Are they human? Are they female? Is it more than one person?”
“Yes, yes, and no,” Shawn responded. “They are definitely human, without doubt female, and it is only one person.”
“And there is a suggestion the individual was multiparous,” Jack added. “In fact, significantly multiparous, like more than five, maybe even up to a dozen children.” James felt his pulse hammer at his temples and for a moment he was overheated, thinking of removing his sweater. After taking a sip of wine to relieve his suddenly parched throat, he asked, “What about the age of the individual?”
“That’s difficult to ascertain, but the anthropologist was willing to guess over fifty, probably more like eighty-plus.”
“I see,” James said simply. Doing a quick calculation in his head, he realized with yet another start that such an age would have been entirely appropriate for the Blessed Mother, considering Jesus’ birth around 4 BC and her death in AD 62. She would have been in her eighties.

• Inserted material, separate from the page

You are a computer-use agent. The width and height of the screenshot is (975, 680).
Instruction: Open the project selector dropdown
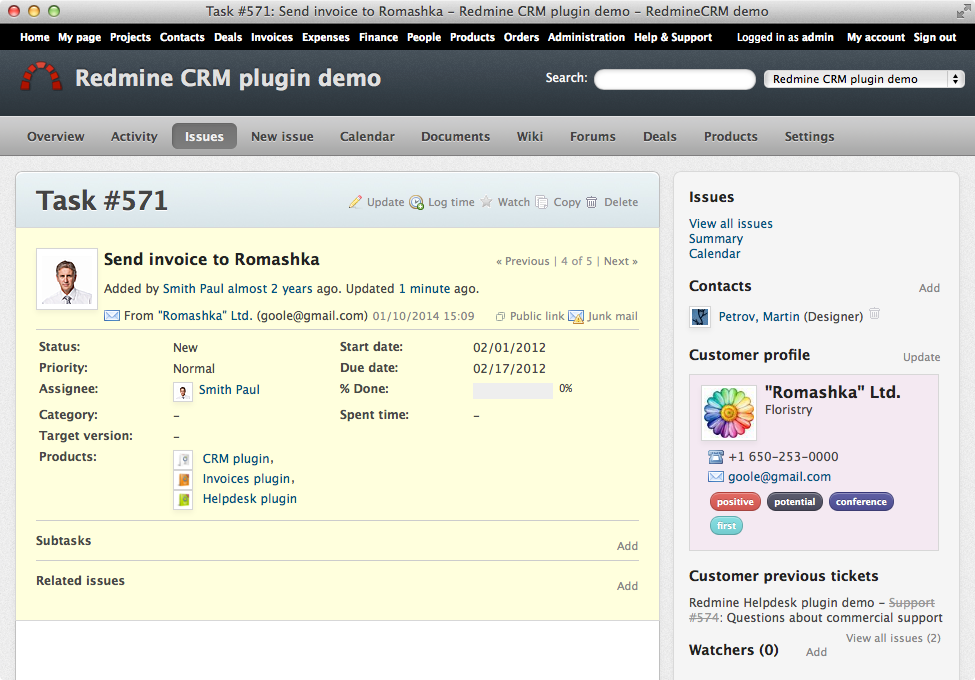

James felt his general anxiety rising. Although he knew everything he was hearing was only circumstantial, he feared that such evidence could not help but harden Shawn’s opinion, making James’s job that much more difficult. It also suggested to him that he could not wait any longer. He had to state his case; otherwise, he would have to resort to plan B. Of course, the big problem with plan B was that there was no plan B.

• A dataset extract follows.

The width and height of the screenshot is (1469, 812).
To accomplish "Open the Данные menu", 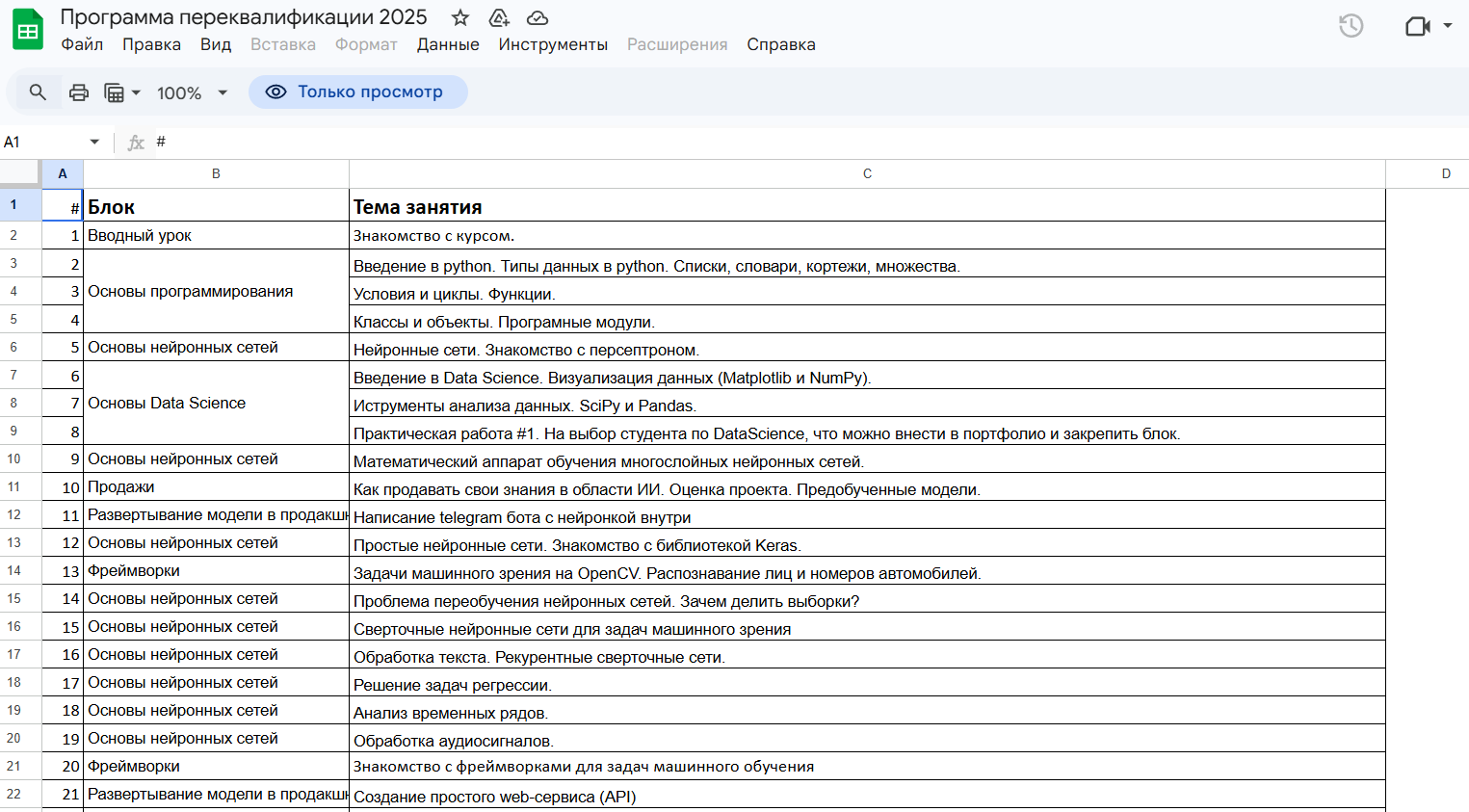I will tap(448, 44).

With a shaking hand that he tried to hide, James took a fairly large mouthful of wine, savoring the taste, which was absolutely heavenly. Slowly he swallowed, bit by bit.
Then, sitting up straighter in his chair, he began, first by thanking his hostess.
“This has been the best dinner I’ve had since I can remember,” James said, looking to his left at Sana. “It has the most exquisite flavors and aromas, and strikingly tasty meat prepared perfectly. I salute you, young lady.” James raised his glass, and Shawn and Jack followed suit. Then, turning to Shawn, he again held up his glass. “Adding to this fine dinner has been this superb wine, which I pray did not require mortgaging the house.”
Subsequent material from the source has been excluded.